Motivation de la déconstruction

Dans son roman Le jardin des plantes, Claude Simon déconstruit la mise en page, apparemment. Sept blocs visuels noirs, aux contours accidentés, se détachent sur la page. De plus, une large place est faite au blanc. 165 Les marges sont justifiées, et non en drapeaux, mais la justification change sur une même page qui se trouve donc déstructurée. Le blanc de tête est différent entre la partie droite et la partie gauche; le grand fond varie au milieu de la page ; une gouttière apparaît au milieu de la page, mais avec alignements différents dans la moitié supérieure et la moitié inférieure. La déconstruction de la mise en page est un élément essentiel du texte. Le fil de la lecture est rompu car il faut lire plusieurs fils discontinus à la fois ; de plus, la successivité des pages est remise en cause puisqu'il est nécessaire de revenir en arrière. La masse noire du texte est sculptée ; des fragments du texte présentent un ordre visuel différent de l'ordre canonique (les repères des mises en pages normalisées sont virtuellement présentes) ; les blocs visuels ne sont pas disposés au hasard dans la page ; il y a, au contraire, une rigoureuse mise en page dont l'aspect spectaculaire invite le lecteur à s'interroger sur la matérialité de l'écrit. Claude Simon réorganise les éléments signifiants, mais les règles de transformation ne sont jamais les mêmes : le code varie toujours selon les différents points du texte ; le principe du changement est crypté. Le lecteur est ainsi conduit à prendre en compte la matérialité de l'écrit et de la gestion de l'espace de la page. Ce qui disparaît, ce sont les notions d'unité, de logique linéaire : ce qui se voit, c'est l'impossibilité d'ordonner un discours à partir d'un centre ordonnateur. D'une page à l'autre, la mise en page varie contrairement aux pratiques éditoriales courantes.

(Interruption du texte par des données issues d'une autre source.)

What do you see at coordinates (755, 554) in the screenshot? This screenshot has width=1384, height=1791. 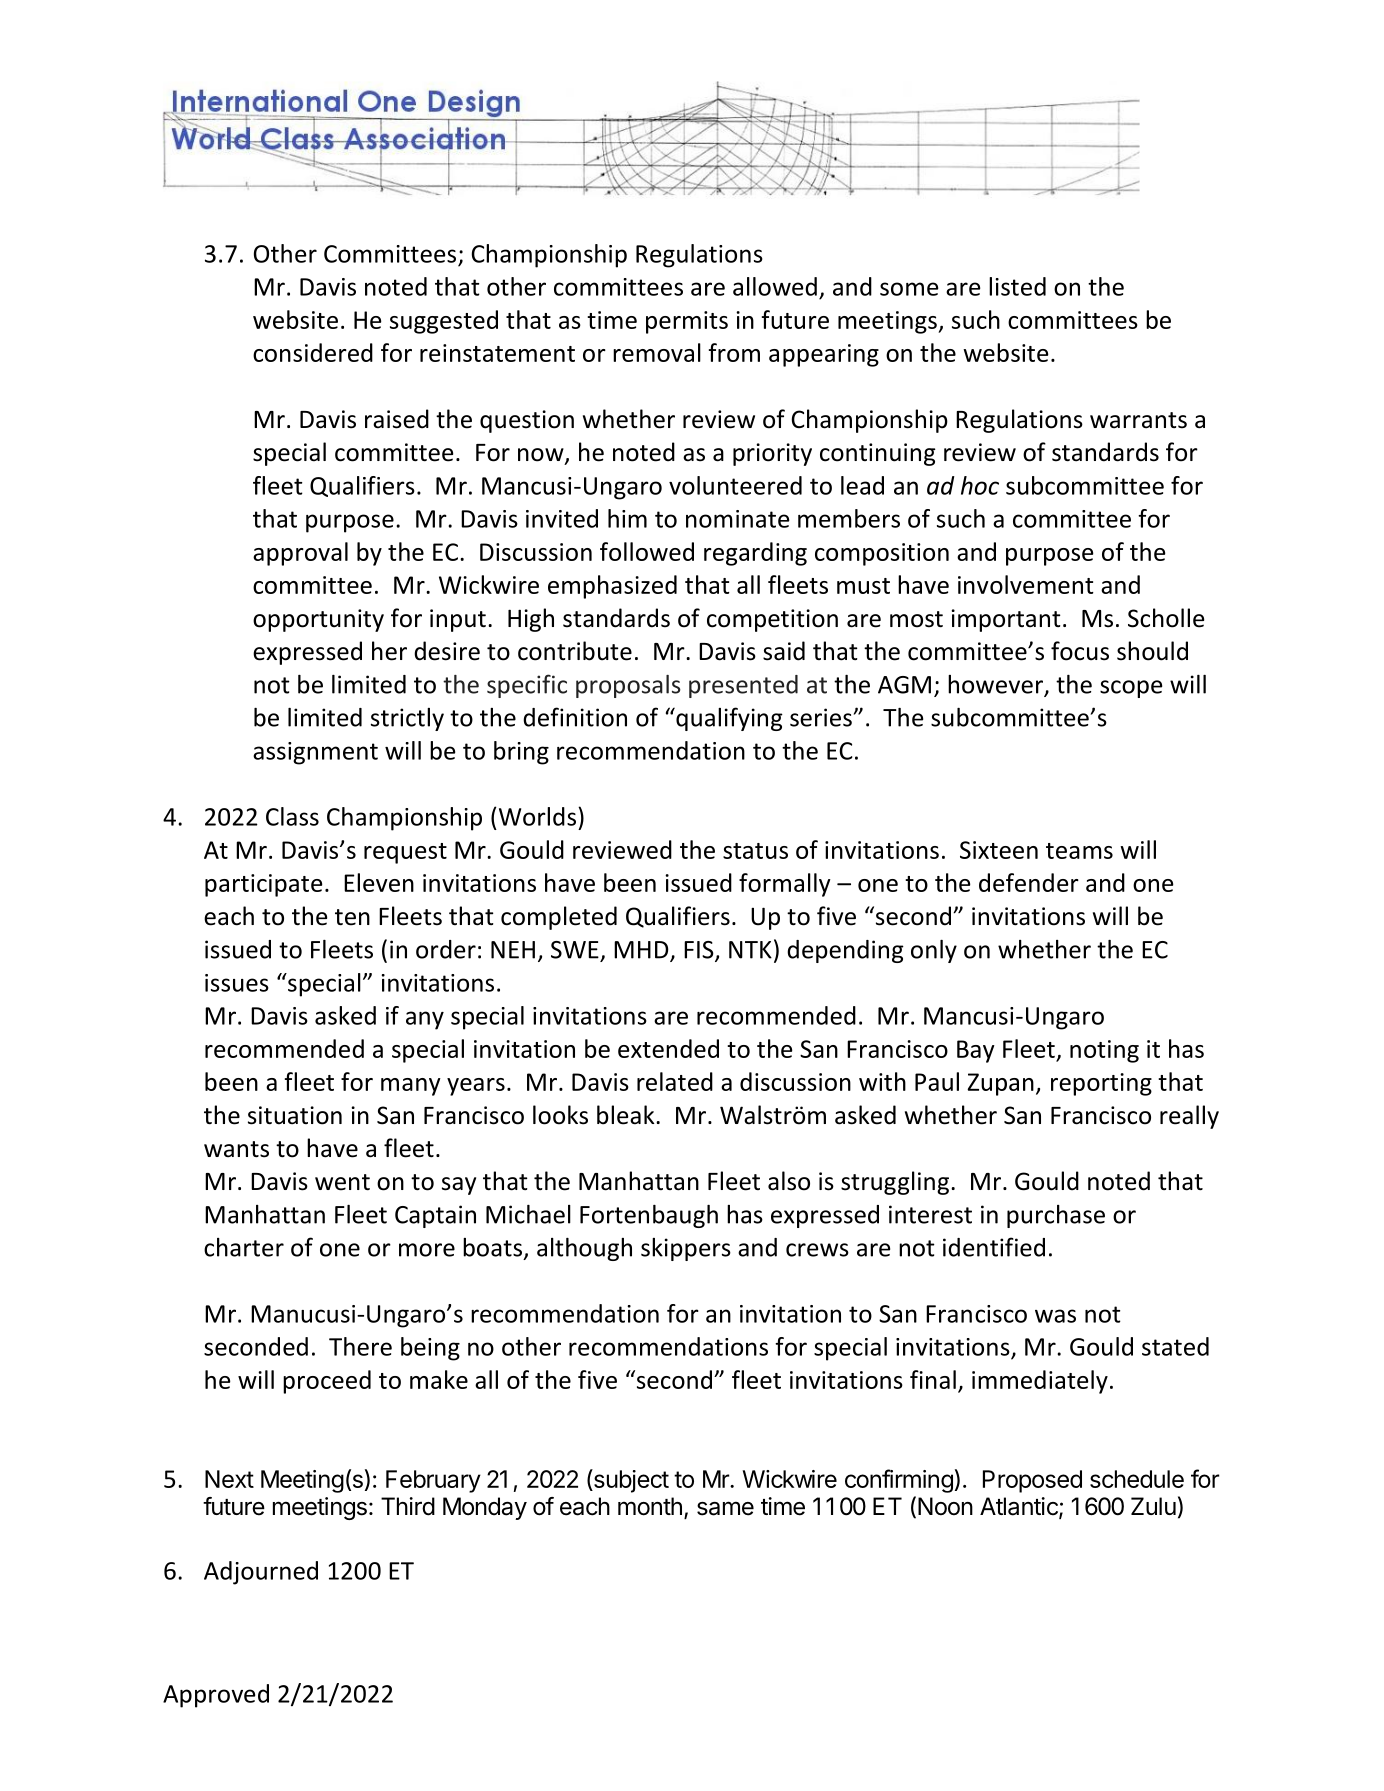 I see `regarding` at bounding box center [755, 554].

Cette (dé)construction renvoie à la conception selon laquelle il est impossible à un narrateur de rendre compte de la réalité, car il n'a qu'un point de vue partiel, concurrencé par d'autres points de vue, tout aussi partiels. Ce qui s'impose à Claude Simon, ce n'est pas la cohérence d'un tout, mais la fragmentation de bribes, d'éclats d'une histoire. Cette crise de la représentation se matérialise par la déconstruction de structures traditionnelles. Il y a coïncidence entre le contenu représentatif de la fiction et la présentation matérielle du texte. D'un point de vue topologique, le texte de Claude Simon se trouve fragmenté, ce qui rend la lecture difficile. Sont remis en cause, dans le texte simonien, quelques principes fondamentaux : la linéarité de la lecture et l'unité du texte.

Si l'on tient compte des deux seules occurrences présentées ci-dessus, on constate que la déconstruction de la linéarité et de la mise en page entraîne un autre mode de lecture : les blocs visuels sont autant d'éléments épars d'un puzzle qui prendra sens lorsque sa construction globale sera faite. Claude Simon, marqué par la guerre, ne peut plus se servir de formes faussement rassurantes qui structurent le monde. Comme le fait remarquer Jean-Yves Debreuille, 166 «C'est dans le texte même que s'opère désormais la dissolution des formes (…)La guerre n'a pas été seulement pour Claude Simon une accélération de la perte du réel, elle a aussi été sa naissance comme écrivain, et les deux phénomènes sont liés. La littérature ne discourt pas sur la déréliction, elle s'en constitue.» Le dispositif mis en place par Claude Simon attire le regard sur la dislocation des blocs textuels et sur l'éclatement du miroir du texte, reflet du réel. Le blanc invite à retrouver le rythme poétique du texte de fiction.

Notes
165.

C'est sur ce principe que Marcel Broodthaers réalise Un coup de dés jamais n'abolira le hasard, Image, 1969 : des plaques d'aluminium masquent le texte qui n'est plus visible que sous forme de blocs visuels noirs sur fond blanc.

166.

Jean-Yves Debreuille, Le monde s'écroulant peu à peu par morceaux.